Address
- 1070 Heald Highway Union, Maine, 04862 United States
- Coordinates: 44°8′N 69°20′W﻿ / ﻿44.133°N 69.333°W

District information
- Interim Superintendent of Schools: Thomas Ambrose
- Asst. superintendent(s): Tom Gray
- NCES District ID: 2311550

Other information
- Website: rsu40.org

= Regional School Unit 40 =

School district in Maine, United States

Regional School Unit 40 (RSU#40), formerly known as Maine School Administrative District #40, is a school district headquartered on the second floor of Union Elementary School in Union, Maine. MSAD 40 comprises the public education services for students in Union, Friendship, Waldoboro, Warren, and Washington.

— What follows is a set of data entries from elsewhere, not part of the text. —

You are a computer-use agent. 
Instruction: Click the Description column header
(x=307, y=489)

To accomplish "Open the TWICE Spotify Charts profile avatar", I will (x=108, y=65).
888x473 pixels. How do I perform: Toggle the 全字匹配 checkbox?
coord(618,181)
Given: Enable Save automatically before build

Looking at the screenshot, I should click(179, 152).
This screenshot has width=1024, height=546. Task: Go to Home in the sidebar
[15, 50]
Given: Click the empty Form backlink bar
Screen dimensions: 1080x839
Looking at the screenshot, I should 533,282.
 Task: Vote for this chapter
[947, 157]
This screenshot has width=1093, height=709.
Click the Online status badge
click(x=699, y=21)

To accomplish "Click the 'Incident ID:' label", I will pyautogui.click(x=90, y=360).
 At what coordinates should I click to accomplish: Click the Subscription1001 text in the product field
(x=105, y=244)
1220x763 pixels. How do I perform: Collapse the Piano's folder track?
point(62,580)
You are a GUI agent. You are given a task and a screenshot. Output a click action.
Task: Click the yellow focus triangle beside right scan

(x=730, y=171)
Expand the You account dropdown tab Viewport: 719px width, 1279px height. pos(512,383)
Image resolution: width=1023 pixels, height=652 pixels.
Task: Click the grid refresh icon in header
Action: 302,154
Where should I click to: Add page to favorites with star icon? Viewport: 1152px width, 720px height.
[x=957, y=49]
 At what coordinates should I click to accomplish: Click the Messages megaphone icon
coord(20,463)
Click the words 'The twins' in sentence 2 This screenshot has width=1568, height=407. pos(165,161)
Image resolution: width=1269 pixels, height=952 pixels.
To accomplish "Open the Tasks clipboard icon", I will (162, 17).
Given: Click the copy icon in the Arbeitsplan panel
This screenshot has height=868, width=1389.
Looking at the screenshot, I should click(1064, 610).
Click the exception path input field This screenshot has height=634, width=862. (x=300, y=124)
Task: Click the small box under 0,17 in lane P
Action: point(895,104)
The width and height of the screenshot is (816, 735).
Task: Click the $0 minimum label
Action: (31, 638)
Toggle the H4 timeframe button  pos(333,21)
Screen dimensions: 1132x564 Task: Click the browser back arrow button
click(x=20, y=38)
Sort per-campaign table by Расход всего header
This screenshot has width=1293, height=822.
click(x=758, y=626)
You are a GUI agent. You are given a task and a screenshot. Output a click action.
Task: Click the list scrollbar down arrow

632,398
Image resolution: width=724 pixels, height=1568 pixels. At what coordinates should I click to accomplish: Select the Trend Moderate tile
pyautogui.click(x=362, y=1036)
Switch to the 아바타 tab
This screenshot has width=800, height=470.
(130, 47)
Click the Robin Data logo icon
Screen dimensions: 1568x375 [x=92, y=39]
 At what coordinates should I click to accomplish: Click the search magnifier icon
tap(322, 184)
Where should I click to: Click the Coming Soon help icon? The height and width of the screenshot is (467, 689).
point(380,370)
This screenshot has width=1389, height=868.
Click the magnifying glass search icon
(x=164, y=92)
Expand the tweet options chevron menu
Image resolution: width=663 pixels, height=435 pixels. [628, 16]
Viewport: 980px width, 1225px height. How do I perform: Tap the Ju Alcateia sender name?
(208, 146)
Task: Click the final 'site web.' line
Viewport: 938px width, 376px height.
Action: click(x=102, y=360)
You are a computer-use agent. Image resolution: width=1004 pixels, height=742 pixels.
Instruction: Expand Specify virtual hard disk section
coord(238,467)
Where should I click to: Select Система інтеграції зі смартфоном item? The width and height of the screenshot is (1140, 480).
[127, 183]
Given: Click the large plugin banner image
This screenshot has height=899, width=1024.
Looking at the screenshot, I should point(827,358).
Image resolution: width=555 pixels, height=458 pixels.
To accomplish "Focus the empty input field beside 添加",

The superintendent's office and adult education programs moved to Union Elementary School from the Educational Services Center in Warren starting with the 2008–09 school year.

==Schools==

- Waldoboro:
  - Medomak Valley High School — Grades 9–12
  - Medomak Valley Middle School — Grades 6(Waldoboro only)7-8
  - Miller Elementary School — Grades K–5
- Warren:
  - Warren Community School — Grades K–6
- Washington:
  - Prescott Memorial School — Grades K–6
- Union:
  - Union Elementary School — Grades K–6 - Located on the first floor of its building
- Friendship:
  - Friendship Village School — Grades K–6

Alternative:
- Rivers Alternative Middle School (Union) - On the second floor of Union Elementary

==Board elections==
Transgender rights were an issue during recent board elections.